With all the searching for automotive history in the junkyard that I do, I find a lot of fascinating field-expedient repairs done by final owners for free or close to it. Windows made of tape and/or trash bags or cut from acrylic (perhaps with drilled vent holes), crudely hacked-in moonroofs, trailer hitches attached to who-knows-what, inside door handles made from chain, unpainted plywood rooftop cargo carriers, sedans turned into pickup trucks with Sawzalls, you name it, I've seen it all!
Now I've managed to find a discarded 2004 Mitsubishi Galant made entirely of such fixes, so let's admire what a motivated car owner can do when the wallet is thin yet the creativity is fat.
This car started out its life clad in black paint, and we all know how hard it is to hide dents on a shiny black car. The solution: a thick coat of flat white house paint, applied quickly (and probably in a rainstorm).
In fact, with a coat of Colorado snow this car looked like the mid-2000s sedan version of the generic consumer-goods packaging you used to see in supermarkets, 40 years ago. I had to brush off some snow just to figure out what manufacturer made the thing, and even then it took some doing (OK, fine, I just looked at the build tag on the driver's door jamb).
A world class vehicle, built at the former Diamond-Star Motors plant in Normal, Illinois (where Rivians are built now).

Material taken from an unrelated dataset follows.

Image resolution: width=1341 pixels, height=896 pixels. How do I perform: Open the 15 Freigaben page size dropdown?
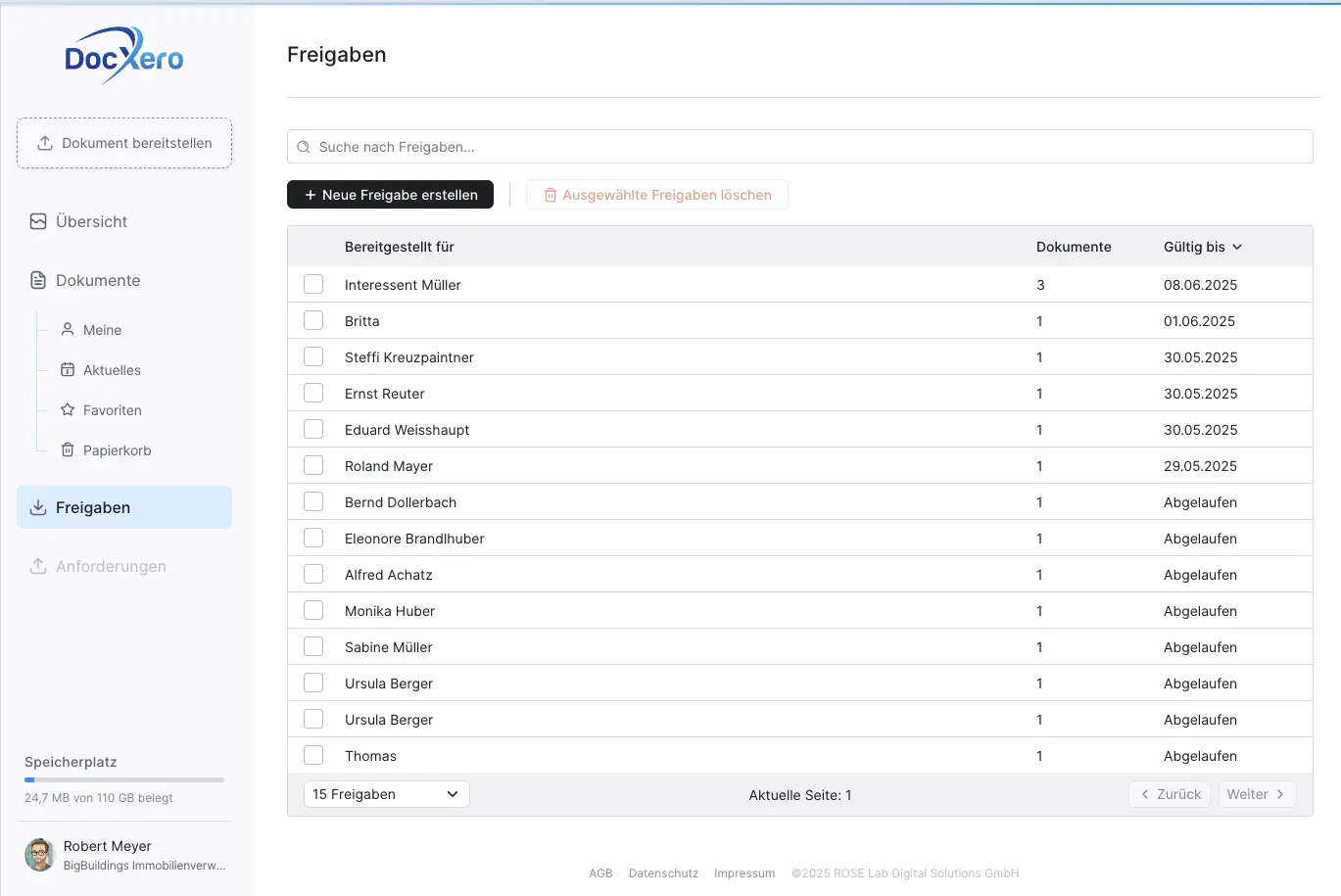(386, 794)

When the outside door handles break off on your ride, you will suffer (especially if it's the driver's door and the driver's-side rear door, which is the case here). The final owner of this car got tired of climbing in through the passenger side and used the old loop-of-wire trick to solve the problem.
I've seen many variations of this theme on junkyard vehicles, with shoelaces, single strands of finger-slicing picture-hanger wire, and (my all-time favorite) a rope snaking inside to the interior driver's door latch.
This one uses double-twisted coat-hanger wire, which should be easier on the fingers than thinner single-strand stuff. The brass plumbing compression fitting appears to be an attempt to keep sharp wire ends from causing discomfort, or maybe it was just on hand and was added as a bit of whimsical decor.
Does it work? You bet it does!
The left-hand rear door would have benefited from the same fix, but who's got time for that? The rear-seat passengers can just get in on the other side.
There are many personalizing touches inside, including these decals obscuring the driver's view of the gauges.
Is this a reference to the Australian winery? Or a character in a TV show? A Southern California math teacher? An inflatable fat cat displayed by Philadelphia supporters of a wealth tax? We may never know.
Perhaps it's an homage to the great song on the Heavy Metal soundtrack, from the pride of Knoxville (no, not this pride of Knoxville).
When it came time to send this car on its final ride behind a tow truck (which is always sad), the Looney Tunes floormat wasn't deemed worth rescuing by the Galant's final owner.
We're not done yet. You don't want to drive a car with busted-out side glass (or a power window stuck in the down position), of course, so this Mitsubishi got one of the better tape-and-plastic-sheeting repairs I've seen. This looks like Huber wall-sheathing flashing tape with touch-up using many layers of clear shipping tape. It was still keeping out most of the weather in the junkyard, months after the tape went on, so I give it a high Field-Expedient Repair rating.
I couldn't quite figure out what was going on with the taillights. The lenses had been removed, either via customizing intent or by a crash, and the reflectors spray-painted red. My guess is that one or two bulbs still worked and this setup was a nod to legality. The assemblies are held in with wire. Not quite up to the quality of the door latches, but we must respect the intent.
A right side mirror isn't required by law in most states (as long as you have a rear window and an inside center mirror), but a big Mitsubishi sedan is a lot easier to drive with one. I've seen some good mirror fixes in junkyards, but this one wins bonus points for cleverness: a bicycle mirror screwed directly into the stump of the long-departed factory mirror.
Made in Boulder, because it's best to shop local when you're fixing your car.